▸ **Problem**: Print every line of the data below word for word, leaving out the pictures.

Entries on locating words and elements
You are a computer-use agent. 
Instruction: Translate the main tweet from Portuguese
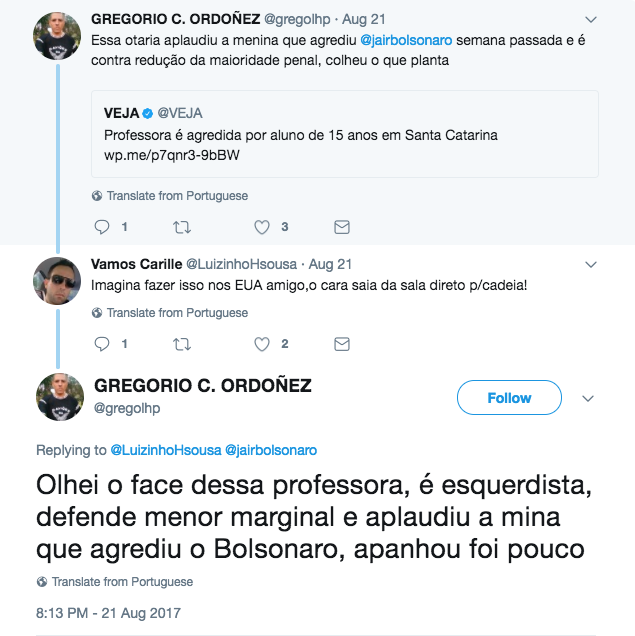[x=122, y=581]
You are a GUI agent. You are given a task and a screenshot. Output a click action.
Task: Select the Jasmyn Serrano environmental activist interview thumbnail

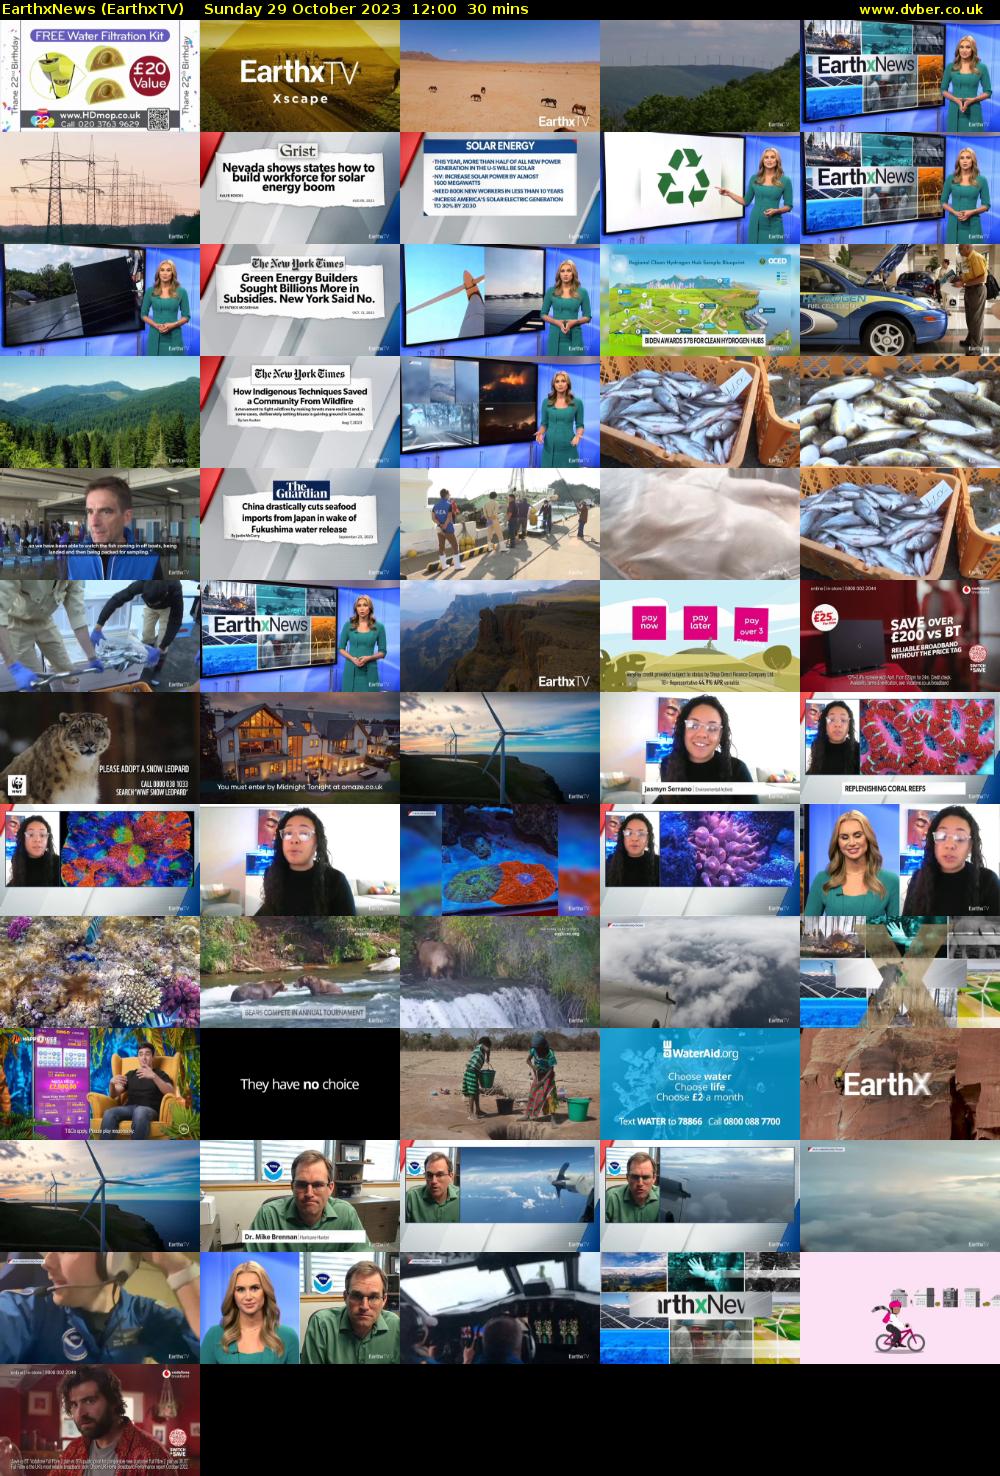[700, 748]
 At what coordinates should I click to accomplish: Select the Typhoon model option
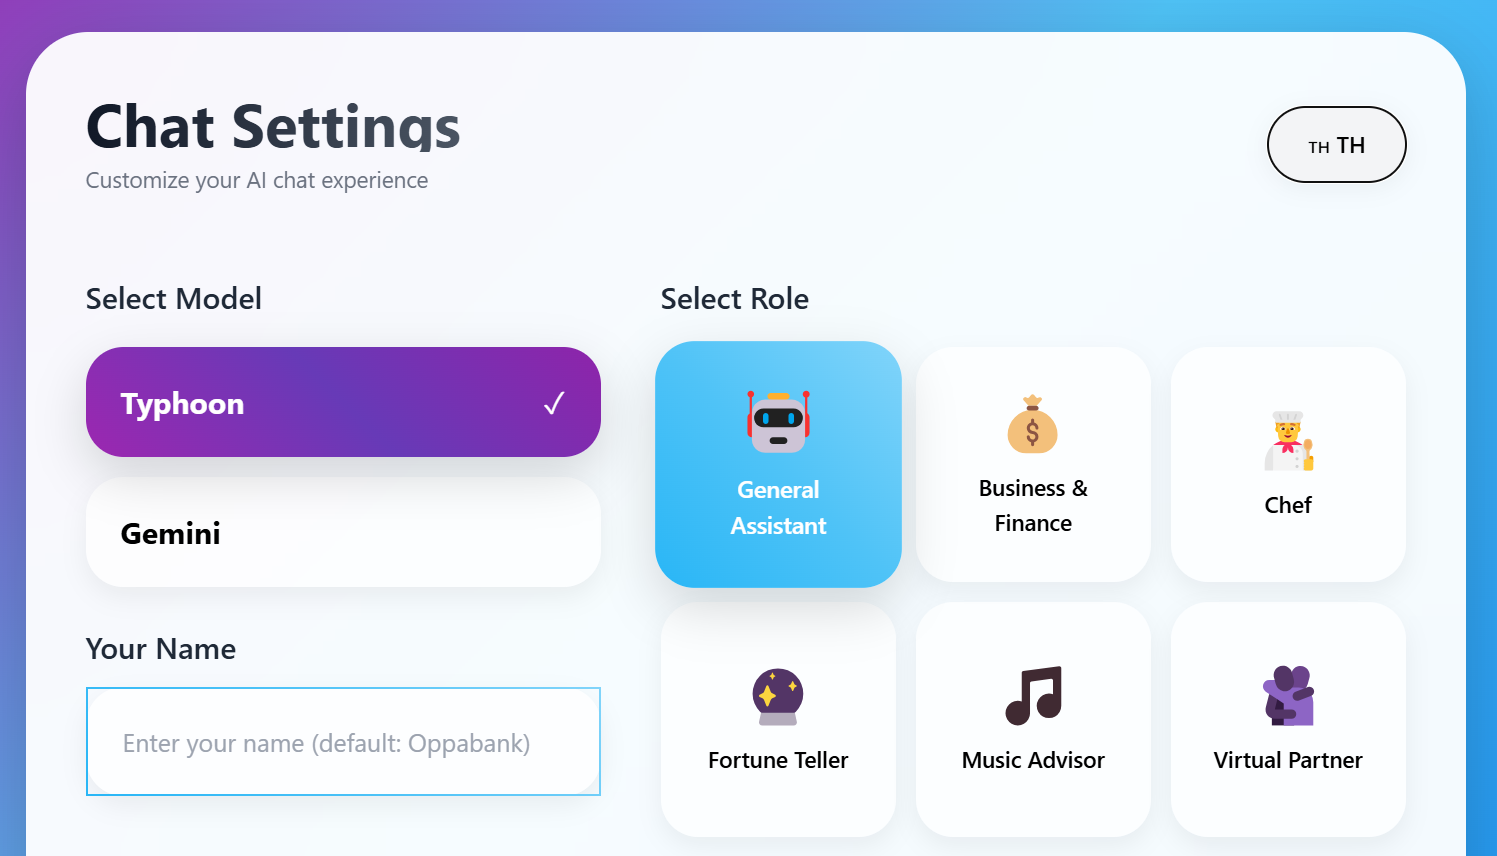(x=343, y=402)
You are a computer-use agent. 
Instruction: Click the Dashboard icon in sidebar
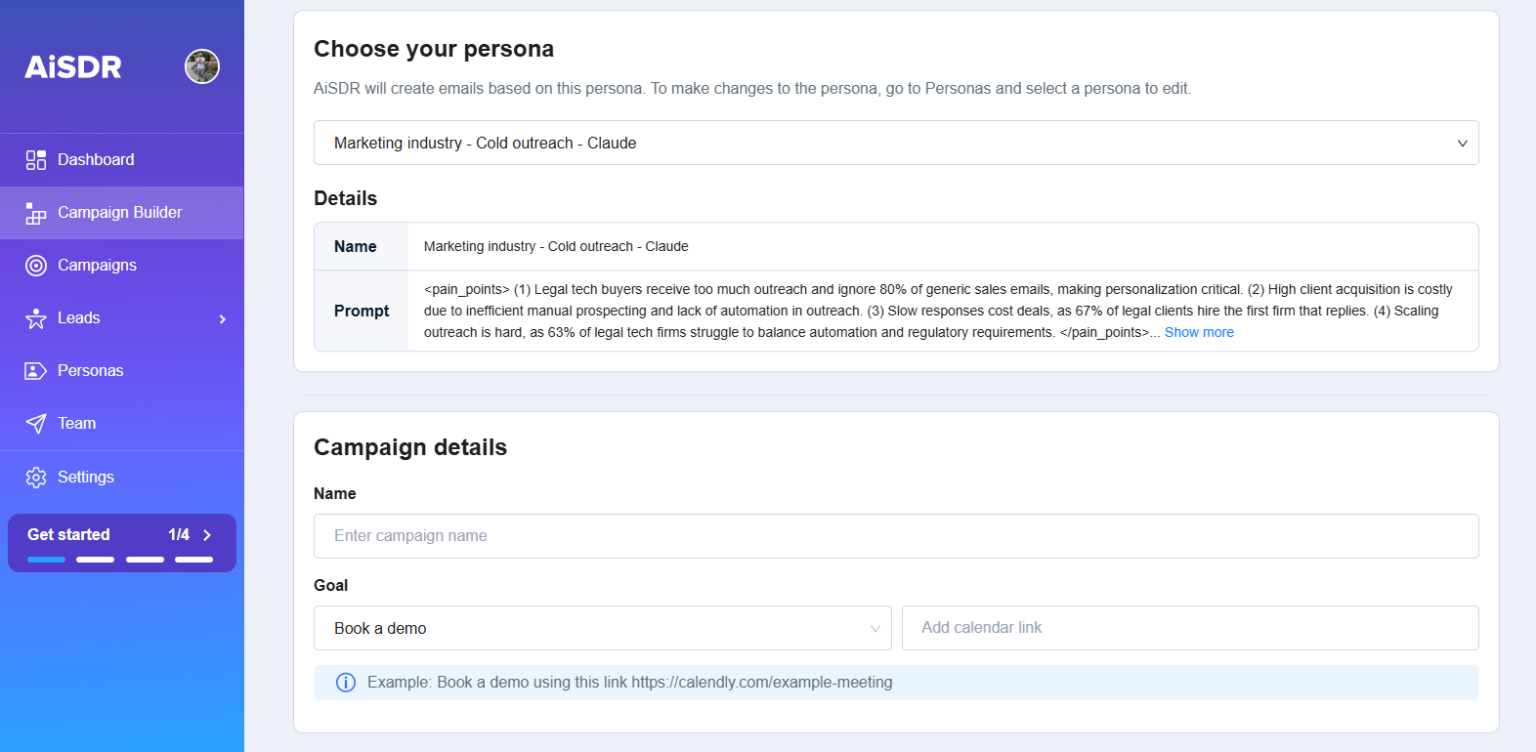[36, 160]
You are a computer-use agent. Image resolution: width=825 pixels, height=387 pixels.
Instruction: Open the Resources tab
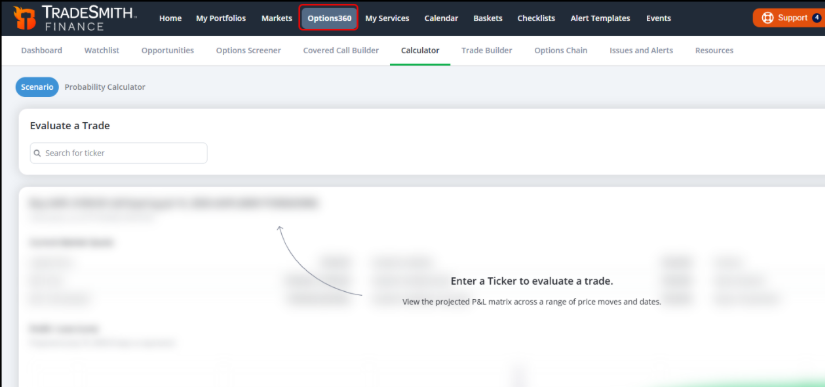point(714,50)
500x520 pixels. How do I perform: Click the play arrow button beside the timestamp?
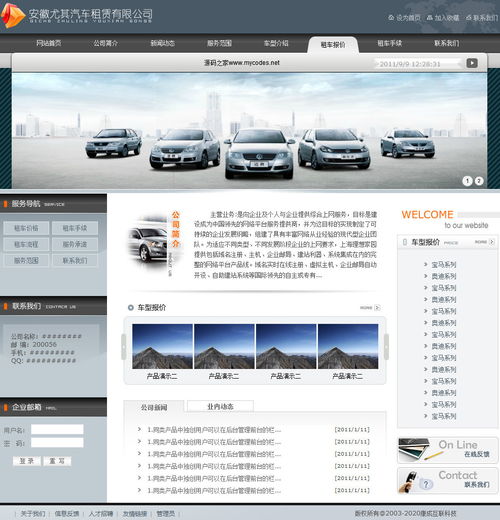(x=472, y=63)
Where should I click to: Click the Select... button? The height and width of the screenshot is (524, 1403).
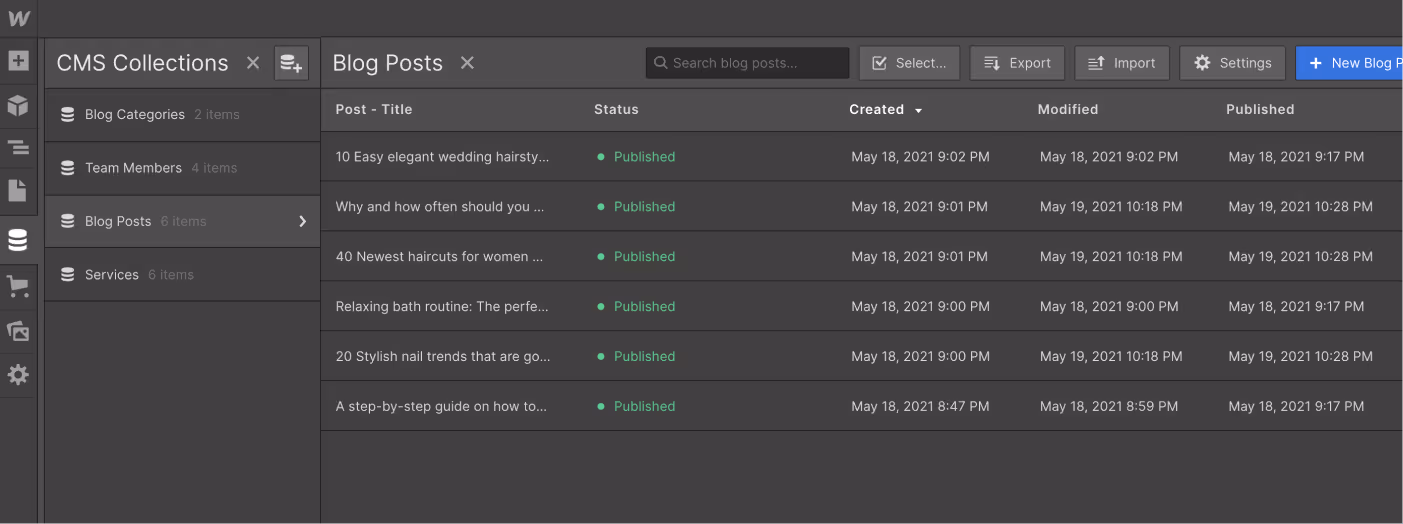pyautogui.click(x=909, y=63)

▸ **Response to the exercise**:
You are a computer-use agent. 
Instruction: Translate the main tweet from Portuguese
[x=122, y=581]
You are a GUI agent. You are given a task and a screenshot. Output a click action.
Task: Select the Jasmyn Serrano environmental activist interview thumbnail

[700, 748]
 At what coordinates should I click to accomplish: Select the Typhoon model option
(x=343, y=402)
You are a computer-use agent. 
Instruction: Click the Dashboard icon in sidebar
[36, 160]
You are a computer-use agent. Image resolution: width=825 pixels, height=387 pixels.
Instruction: Open the Resources tab
point(714,50)
500x520 pixels. How do I perform: Click the play arrow button beside the timestamp?
(x=472, y=63)
Where should I click to: Click the Select... button? The height and width of the screenshot is (524, 1403).
pyautogui.click(x=909, y=63)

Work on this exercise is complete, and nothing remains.